EXERCISE REQUIREMENTS
All records are to be restated exactly, each line as it reads.

:: SUPPLIED MATERIAL

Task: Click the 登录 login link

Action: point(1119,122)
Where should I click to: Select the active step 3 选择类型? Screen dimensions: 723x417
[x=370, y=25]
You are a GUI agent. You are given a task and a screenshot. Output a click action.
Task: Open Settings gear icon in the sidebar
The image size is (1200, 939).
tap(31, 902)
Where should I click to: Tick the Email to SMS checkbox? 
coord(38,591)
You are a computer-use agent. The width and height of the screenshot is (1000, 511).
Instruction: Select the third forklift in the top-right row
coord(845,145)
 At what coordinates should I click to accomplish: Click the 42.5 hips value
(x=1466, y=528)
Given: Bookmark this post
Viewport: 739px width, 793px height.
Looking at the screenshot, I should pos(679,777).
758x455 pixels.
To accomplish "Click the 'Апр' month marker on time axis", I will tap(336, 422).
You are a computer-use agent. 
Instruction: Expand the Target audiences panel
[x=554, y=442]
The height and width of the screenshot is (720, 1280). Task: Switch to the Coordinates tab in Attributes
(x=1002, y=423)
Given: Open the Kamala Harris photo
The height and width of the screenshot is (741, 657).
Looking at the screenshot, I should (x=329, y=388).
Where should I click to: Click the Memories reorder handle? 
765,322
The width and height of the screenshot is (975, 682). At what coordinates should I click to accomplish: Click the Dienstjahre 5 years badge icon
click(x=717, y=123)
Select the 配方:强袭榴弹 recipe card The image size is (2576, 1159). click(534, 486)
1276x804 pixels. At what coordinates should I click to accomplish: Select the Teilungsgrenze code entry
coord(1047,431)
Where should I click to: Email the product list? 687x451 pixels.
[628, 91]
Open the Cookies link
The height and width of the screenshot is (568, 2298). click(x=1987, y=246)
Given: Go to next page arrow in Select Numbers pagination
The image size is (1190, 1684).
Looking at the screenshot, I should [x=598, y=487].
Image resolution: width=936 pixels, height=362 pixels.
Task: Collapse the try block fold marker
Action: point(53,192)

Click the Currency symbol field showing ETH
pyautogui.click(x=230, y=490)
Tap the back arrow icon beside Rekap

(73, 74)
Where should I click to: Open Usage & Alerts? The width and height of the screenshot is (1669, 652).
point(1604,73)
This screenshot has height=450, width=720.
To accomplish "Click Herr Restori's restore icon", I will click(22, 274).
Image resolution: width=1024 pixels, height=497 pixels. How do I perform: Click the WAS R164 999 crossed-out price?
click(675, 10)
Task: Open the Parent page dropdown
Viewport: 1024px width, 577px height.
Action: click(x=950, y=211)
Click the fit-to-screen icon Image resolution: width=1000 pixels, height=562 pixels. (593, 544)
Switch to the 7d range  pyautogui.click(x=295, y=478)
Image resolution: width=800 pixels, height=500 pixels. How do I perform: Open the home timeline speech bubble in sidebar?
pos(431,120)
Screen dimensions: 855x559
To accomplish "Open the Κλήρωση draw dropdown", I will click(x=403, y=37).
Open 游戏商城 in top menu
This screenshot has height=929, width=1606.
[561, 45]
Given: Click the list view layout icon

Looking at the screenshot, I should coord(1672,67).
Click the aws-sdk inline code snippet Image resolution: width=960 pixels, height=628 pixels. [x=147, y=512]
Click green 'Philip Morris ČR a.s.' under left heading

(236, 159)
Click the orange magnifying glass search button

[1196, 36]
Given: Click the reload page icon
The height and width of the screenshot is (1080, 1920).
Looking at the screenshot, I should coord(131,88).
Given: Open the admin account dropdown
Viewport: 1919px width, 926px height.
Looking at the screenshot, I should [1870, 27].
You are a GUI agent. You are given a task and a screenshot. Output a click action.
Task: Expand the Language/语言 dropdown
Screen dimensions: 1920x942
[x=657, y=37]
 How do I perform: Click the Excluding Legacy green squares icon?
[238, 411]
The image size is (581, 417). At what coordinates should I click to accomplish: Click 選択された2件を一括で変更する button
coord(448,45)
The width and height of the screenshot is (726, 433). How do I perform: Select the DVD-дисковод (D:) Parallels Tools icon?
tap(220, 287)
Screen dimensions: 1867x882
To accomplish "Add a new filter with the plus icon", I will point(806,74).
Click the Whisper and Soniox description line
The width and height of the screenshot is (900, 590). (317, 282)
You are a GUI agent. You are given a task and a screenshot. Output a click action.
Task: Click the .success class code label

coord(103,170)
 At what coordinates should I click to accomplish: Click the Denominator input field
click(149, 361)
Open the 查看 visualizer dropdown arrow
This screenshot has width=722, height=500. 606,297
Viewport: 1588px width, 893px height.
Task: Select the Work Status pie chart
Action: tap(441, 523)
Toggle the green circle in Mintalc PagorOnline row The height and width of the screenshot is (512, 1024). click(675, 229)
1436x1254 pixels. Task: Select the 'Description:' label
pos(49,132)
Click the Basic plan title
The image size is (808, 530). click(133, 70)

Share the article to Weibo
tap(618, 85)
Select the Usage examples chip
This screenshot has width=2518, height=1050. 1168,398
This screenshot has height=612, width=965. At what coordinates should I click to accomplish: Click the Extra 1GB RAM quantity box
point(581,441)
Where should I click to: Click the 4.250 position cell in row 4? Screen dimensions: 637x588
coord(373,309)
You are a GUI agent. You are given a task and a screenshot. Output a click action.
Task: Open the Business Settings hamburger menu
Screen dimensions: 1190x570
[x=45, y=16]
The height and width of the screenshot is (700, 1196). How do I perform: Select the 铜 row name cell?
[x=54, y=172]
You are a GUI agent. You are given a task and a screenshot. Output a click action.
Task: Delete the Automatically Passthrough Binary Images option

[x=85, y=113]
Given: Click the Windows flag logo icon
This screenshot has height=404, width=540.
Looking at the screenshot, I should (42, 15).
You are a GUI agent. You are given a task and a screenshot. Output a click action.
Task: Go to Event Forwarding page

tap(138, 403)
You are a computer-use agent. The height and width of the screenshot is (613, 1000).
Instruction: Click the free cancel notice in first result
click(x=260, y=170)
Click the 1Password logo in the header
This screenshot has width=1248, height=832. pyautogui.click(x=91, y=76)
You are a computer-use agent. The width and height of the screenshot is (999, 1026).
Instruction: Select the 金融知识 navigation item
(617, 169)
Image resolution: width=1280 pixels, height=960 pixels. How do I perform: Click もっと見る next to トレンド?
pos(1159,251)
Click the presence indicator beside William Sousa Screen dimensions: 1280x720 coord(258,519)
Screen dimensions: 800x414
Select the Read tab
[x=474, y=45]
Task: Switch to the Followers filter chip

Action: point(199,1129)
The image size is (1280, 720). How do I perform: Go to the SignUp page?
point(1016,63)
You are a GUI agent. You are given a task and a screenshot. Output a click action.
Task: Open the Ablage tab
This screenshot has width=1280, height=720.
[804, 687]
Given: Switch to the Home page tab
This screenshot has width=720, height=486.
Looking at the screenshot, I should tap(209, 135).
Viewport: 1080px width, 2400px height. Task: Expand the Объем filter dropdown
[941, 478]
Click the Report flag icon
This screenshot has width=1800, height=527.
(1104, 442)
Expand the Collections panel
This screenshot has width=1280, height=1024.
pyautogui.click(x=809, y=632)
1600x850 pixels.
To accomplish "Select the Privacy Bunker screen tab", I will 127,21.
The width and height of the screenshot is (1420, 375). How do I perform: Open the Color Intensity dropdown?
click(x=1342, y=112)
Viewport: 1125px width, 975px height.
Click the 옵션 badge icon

::::

EXERCISE RESULT
Task: Click the 登录 login link

Action: point(1119,122)
Where should I click to: Select the active step 3 选择类型? Screen dimensions: 723x417
[x=370, y=25]
You are a GUI agent. You are given a task and a screenshot. Output a click action.
Task: Open Settings gear icon in the sidebar
The image size is (1200, 939).
tap(31, 902)
Where should I click to: Tick the Email to SMS checkbox? 
coord(38,591)
You are a computer-use agent. The width and height of the screenshot is (1000, 511).
Instruction: Select the third forklift in the top-right row
coord(845,145)
 At what coordinates should I click to accomplish: Click the 42.5 hips value
(x=1466, y=528)
Given: Bookmark this post
Viewport: 739px width, 793px height.
Looking at the screenshot, I should pos(679,777).
758x455 pixels.
To accomplish "Click the 'Апр' month marker on time axis", I will tap(336, 422).
You are a computer-use agent. 
Instruction: Expand the Target audiences panel
[x=554, y=442]
The height and width of the screenshot is (720, 1280). Task: Switch to the Coordinates tab in Attributes
(x=1002, y=423)
Given: Open the Kamala Harris photo
The height and width of the screenshot is (741, 657).
Looking at the screenshot, I should (x=329, y=388).
Where should I click to: Click the Memories reorder handle? 
765,322
The width and height of the screenshot is (975, 682). At what coordinates should I click to accomplish: Click the Dienstjahre 5 years badge icon
click(x=717, y=123)
Select the 配方:强袭榴弹 recipe card The image size is (2576, 1159). click(534, 486)
1276x804 pixels. At what coordinates should I click to accomplish: Select the Teilungsgrenze code entry
coord(1047,431)
Where should I click to: Email the product list? 687x451 pixels.
[628, 91]
Open the Cookies link
The height and width of the screenshot is (568, 2298). click(x=1987, y=246)
Given: Go to next page arrow in Select Numbers pagination
The image size is (1190, 1684).
Looking at the screenshot, I should [x=598, y=487].
Image resolution: width=936 pixels, height=362 pixels.
Task: Collapse the try block fold marker
Action: point(53,192)

Click the Currency symbol field showing ETH
pyautogui.click(x=230, y=490)
Tap the back arrow icon beside Rekap

(73, 74)
Where should I click to: Open Usage & Alerts? The width and height of the screenshot is (1669, 652).
point(1604,73)
This screenshot has height=450, width=720.
To accomplish "Click Herr Restori's restore icon", I will click(22, 274).
Image resolution: width=1024 pixels, height=497 pixels. How do I perform: Click the WAS R164 999 crossed-out price?
click(675, 10)
Task: Open the Parent page dropdown
Viewport: 1024px width, 577px height.
Action: click(x=950, y=211)
Click the fit-to-screen icon Image resolution: width=1000 pixels, height=562 pixels. (593, 544)
Switch to the 7d range  pyautogui.click(x=295, y=478)
Image resolution: width=800 pixels, height=500 pixels. How do I perform: Open the home timeline speech bubble in sidebar?
pos(431,120)
Screen dimensions: 855x559
To accomplish "Open the Κλήρωση draw dropdown", I will click(x=403, y=37).
Open 游戏商城 in top menu
This screenshot has height=929, width=1606.
[561, 45]
Given: Click the list view layout icon

Looking at the screenshot, I should coord(1672,67).
Click the aws-sdk inline code snippet Image resolution: width=960 pixels, height=628 pixels. [x=147, y=512]
Click green 'Philip Morris ČR a.s.' under left heading

(236, 159)
Click the orange magnifying glass search button

[1196, 36]
Given: Click the reload page icon
The height and width of the screenshot is (1080, 1920).
Looking at the screenshot, I should coord(131,88).
Given: Open the admin account dropdown
Viewport: 1919px width, 926px height.
Looking at the screenshot, I should [1870, 27].
You are a GUI agent. You are given a task and a screenshot. Output a click action.
Task: Expand the Language/语言 dropdown
Screen dimensions: 1920x942
[x=657, y=37]
 How do I perform: Click the Excluding Legacy green squares icon?
[238, 411]
The image size is (581, 417). At what coordinates should I click to accomplish: Click 選択された2件を一括で変更する button
coord(448,45)
The width and height of the screenshot is (726, 433). How do I perform: Select the DVD-дисковод (D:) Parallels Tools icon?
tap(220, 287)
Screen dimensions: 1867x882
To accomplish "Add a new filter with the plus icon", I will point(806,74).
Click the Whisper and Soniox description line
The width and height of the screenshot is (900, 590). (317, 282)
You are a GUI agent. You are given a task and a screenshot. Output a click action.
Task: Click the .success class code label

coord(103,170)
 At what coordinates should I click to accomplish: Click the Denominator input field
click(149, 361)
Open the 查看 visualizer dropdown arrow
This screenshot has width=722, height=500. 606,297
Viewport: 1588px width, 893px height.
Task: Select the Work Status pie chart
Action: tap(441, 523)
Toggle the green circle in Mintalc PagorOnline row The height and width of the screenshot is (512, 1024). click(675, 229)
1436x1254 pixels. Task: Select the 'Description:' label
pos(49,132)
Click the Basic plan title
The image size is (808, 530). click(133, 70)

Share the article to Weibo
tap(618, 85)
Select the Usage examples chip
This screenshot has width=2518, height=1050. 1168,398
This screenshot has height=612, width=965. At what coordinates should I click to accomplish: Click the Extra 1GB RAM quantity box
point(581,441)
Where should I click to: Click the 4.250 position cell in row 4? Screen dimensions: 637x588
coord(373,309)
You are a GUI agent. You are given a task and a screenshot. Output a click action.
Task: Open the Business Settings hamburger menu
Screen dimensions: 1190x570
[x=45, y=16]
The height and width of the screenshot is (700, 1196). How do I perform: Select the 铜 row name cell?
[x=54, y=172]
You are a GUI agent. You are given a task and a screenshot. Output a click action.
Task: Delete the Automatically Passthrough Binary Images option

[x=85, y=113]
Given: Click the Windows flag logo icon
This screenshot has height=404, width=540.
Looking at the screenshot, I should (42, 15).
You are a GUI agent. You are given a task and a screenshot. Output a click action.
Task: Go to Event Forwarding page

tap(138, 403)
You are a computer-use agent. The height and width of the screenshot is (613, 1000).
Instruction: Click the free cancel notice in first result
click(x=260, y=170)
Click the 1Password logo in the header
This screenshot has width=1248, height=832. pyautogui.click(x=91, y=76)
You are a computer-use agent. The width and height of the screenshot is (999, 1026).
Instruction: Select the 金融知识 navigation item
(617, 169)
Image resolution: width=1280 pixels, height=960 pixels. How do I perform: Click もっと見る next to トレンド?
pos(1159,251)
Click the presence indicator beside William Sousa Screen dimensions: 1280x720 coord(258,519)
Screen dimensions: 800x414
Select the Read tab
[x=474, y=45]
Task: Switch to the Followers filter chip

Action: point(199,1129)
The image size is (1280, 720). How do I perform: Go to the SignUp page?
point(1016,63)
You are a GUI agent. You are given a task and a screenshot. Output a click action.
Task: Open the Ablage tab
This screenshot has width=1280, height=720.
[804, 687]
Given: Switch to the Home page tab
This screenshot has width=720, height=486.
Looking at the screenshot, I should tap(209, 135).
Viewport: 1080px width, 2400px height. Task: Expand the Объем filter dropdown
[941, 478]
Click the Report flag icon
This screenshot has width=1800, height=527.
(1104, 442)
Expand the Collections panel
This screenshot has width=1280, height=1024.
pyautogui.click(x=809, y=632)
1600x850 pixels.
To accomplish "Select the Privacy Bunker screen tab", I will 127,21.
The width and height of the screenshot is (1420, 375). How do I perform: Open the Color Intensity dropdown?
click(x=1342, y=112)
Viewport: 1125px width, 975px height.
Click the 옵션 badge icon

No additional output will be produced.